WORK TASK: Taking only the lines of the data below from the line with "[Youtube] (235, 1054)" to the line with "[Zvono mira iz", ends included, write them out exactly and without pictures.

RECORD EXCERPTS:
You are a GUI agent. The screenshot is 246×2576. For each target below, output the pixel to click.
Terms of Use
==
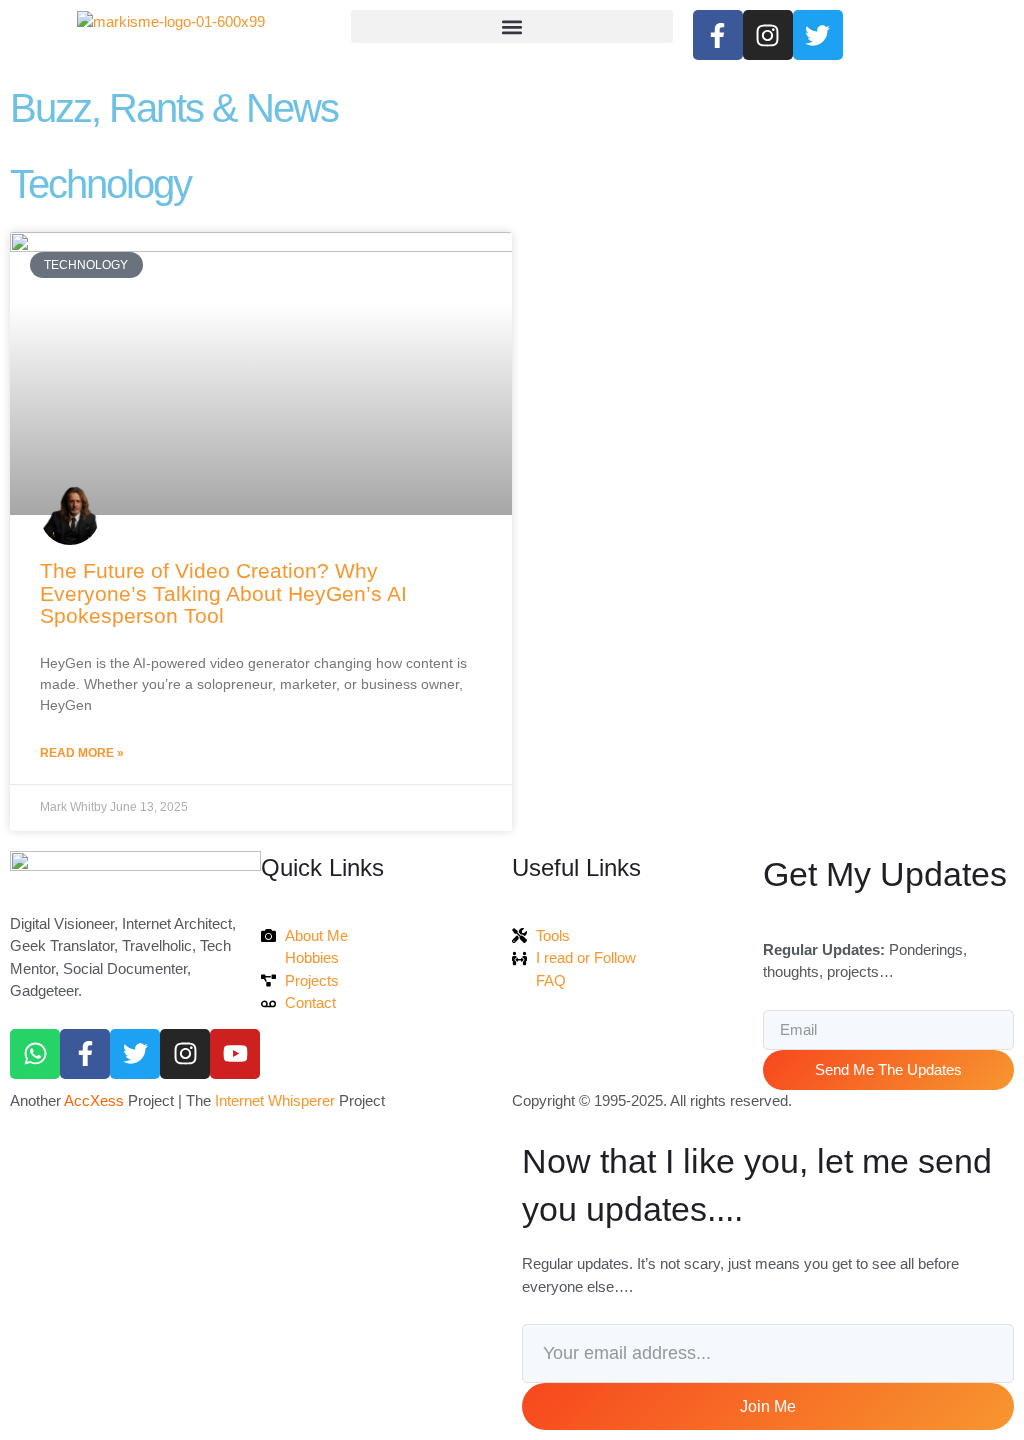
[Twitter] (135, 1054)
--
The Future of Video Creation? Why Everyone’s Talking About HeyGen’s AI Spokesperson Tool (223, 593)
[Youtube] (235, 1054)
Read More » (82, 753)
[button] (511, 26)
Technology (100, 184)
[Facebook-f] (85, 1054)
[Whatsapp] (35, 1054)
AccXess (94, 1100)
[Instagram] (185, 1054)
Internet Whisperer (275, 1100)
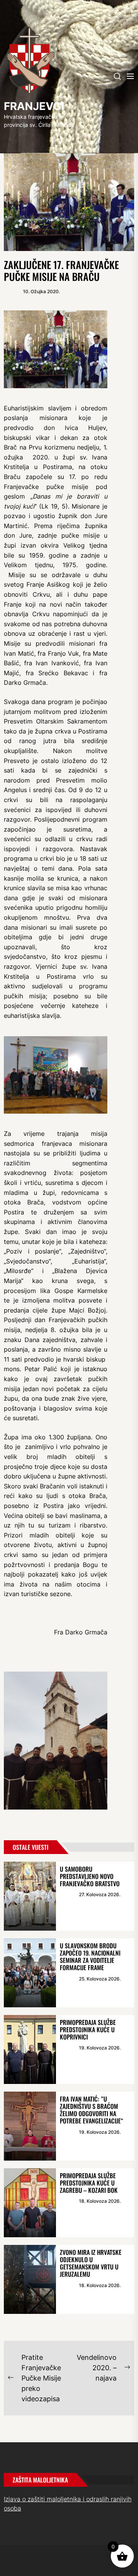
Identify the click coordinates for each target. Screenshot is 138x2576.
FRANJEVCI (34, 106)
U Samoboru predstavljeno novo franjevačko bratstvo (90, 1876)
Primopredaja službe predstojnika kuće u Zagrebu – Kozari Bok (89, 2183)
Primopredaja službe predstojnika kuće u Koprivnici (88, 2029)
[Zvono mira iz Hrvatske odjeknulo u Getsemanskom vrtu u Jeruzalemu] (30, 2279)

TASK OUTPUT:
[Youtube] (235, 1054)
Read More » (82, 753)
[button] (511, 26)
Technology (100, 184)
[Facebook-f] (85, 1054)
[Whatsapp] (35, 1054)
AccXess (94, 1100)
[Instagram] (185, 1054)
Internet Whisperer (275, 1100)
Identify the click coordinates for each target. Screenshot is 138x2576.
FRANJEVCI (34, 106)
U Samoboru predstavljeno novo franjevačko bratstvo (90, 1876)
Primopredaja službe predstojnika kuće u Zagrebu – Kozari Bok (89, 2183)
Primopredaja službe predstojnika kuće u Koprivnici (88, 2029)
[Zvono mira iz Hrvatske odjeknulo u Getsemanskom vrtu u Jeruzalemu] (30, 2279)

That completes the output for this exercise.